### Exercise prompt
Express the lines below as a Markdown table with the columns Row and Line. Begin at the line that contains "Locate an element", stop after the line that contains "coordinates (866, 598).", skip blank lines, and leave the pictures out.
**** Data listing
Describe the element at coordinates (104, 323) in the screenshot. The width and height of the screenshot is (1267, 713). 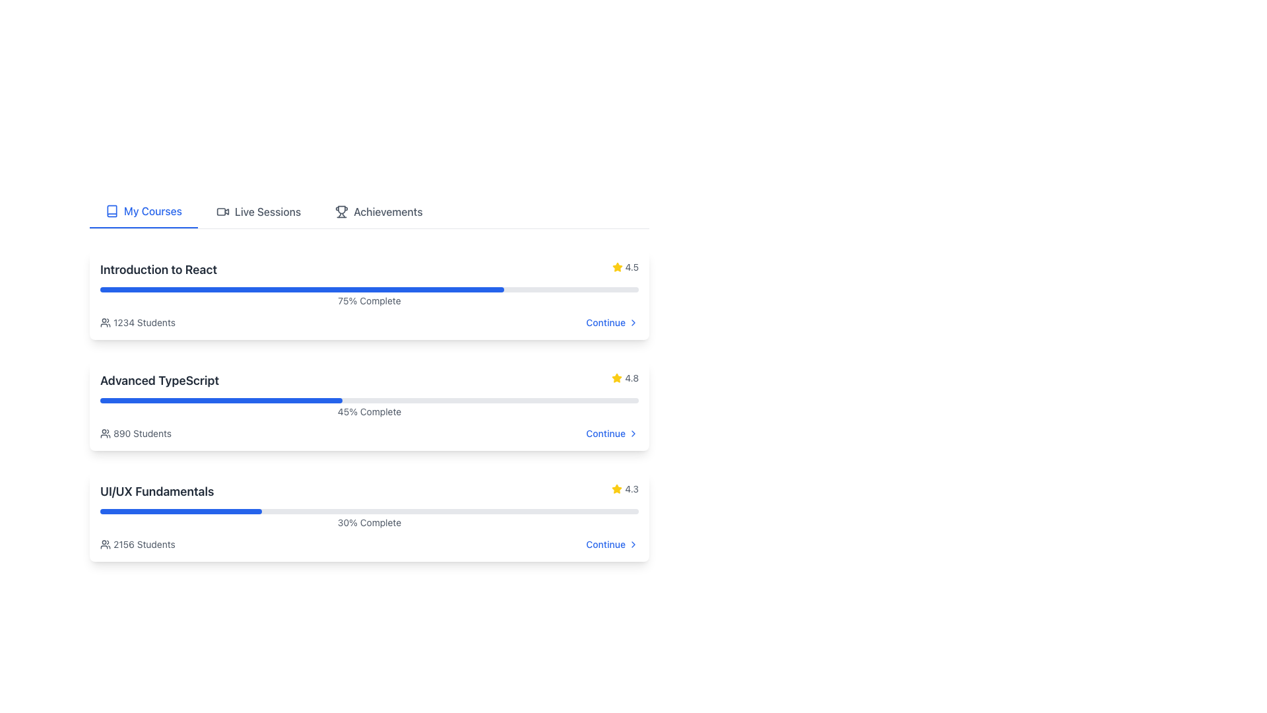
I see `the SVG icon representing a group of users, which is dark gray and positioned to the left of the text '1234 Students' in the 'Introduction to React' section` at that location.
********
**** Data listing
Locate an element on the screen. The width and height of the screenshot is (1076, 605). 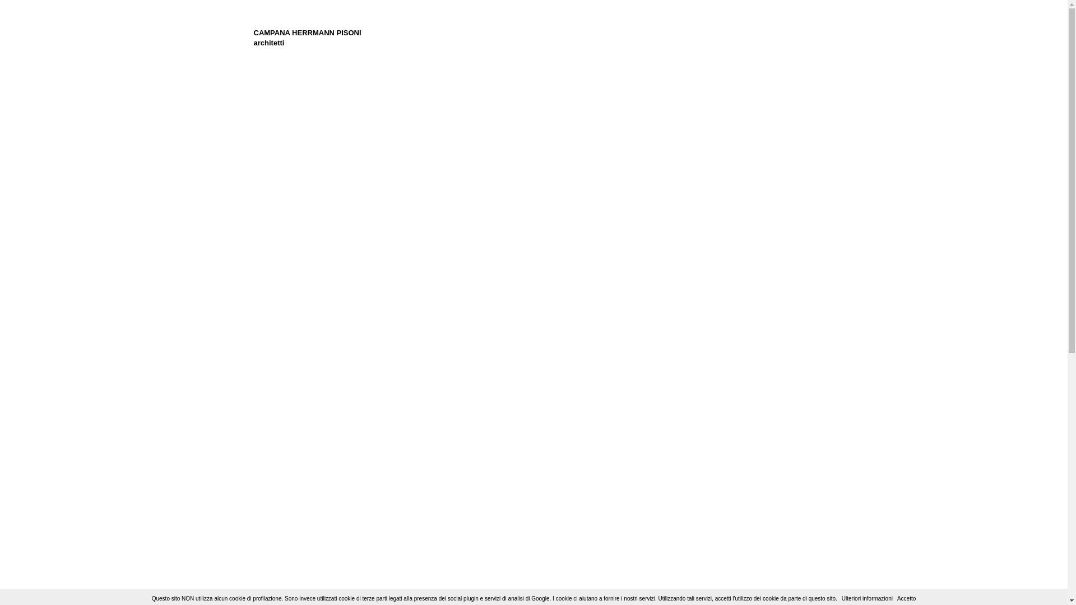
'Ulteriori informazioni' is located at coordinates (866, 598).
********
**** Data listing
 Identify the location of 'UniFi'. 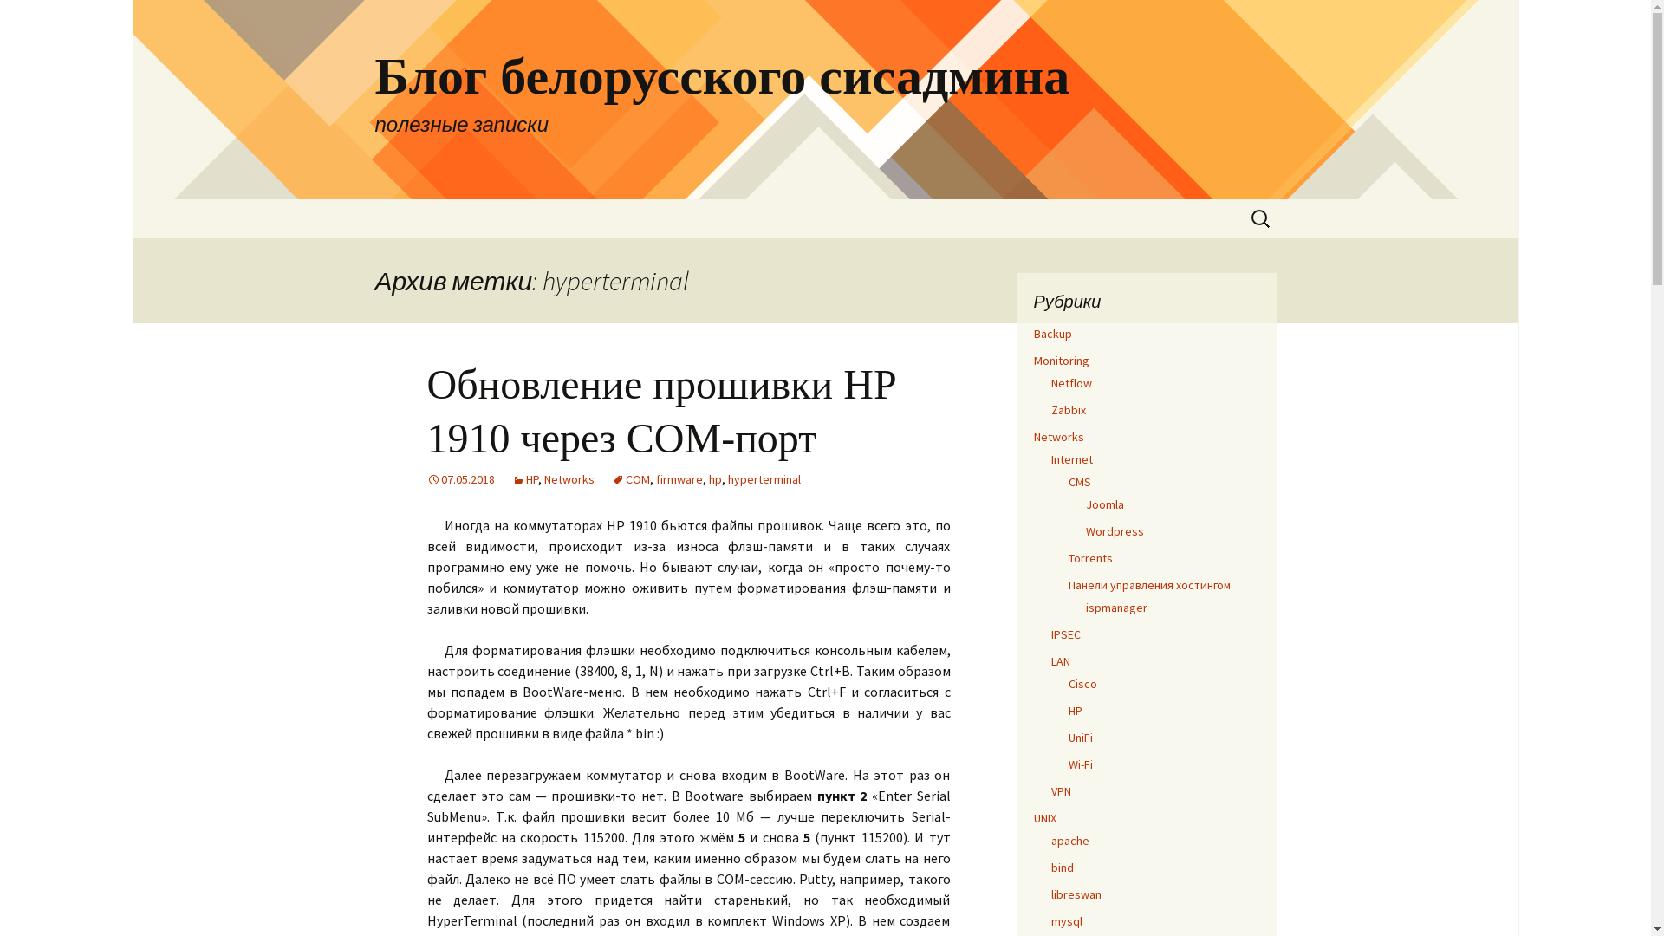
********
### Answer to this task
| Row | Line |
|---|---|
| 1 | Locate an element on the screen. The width and height of the screenshot is (1076, 605).  |
| 2 | 'Ulteriori informazioni' is located at coordinates (866, 598). |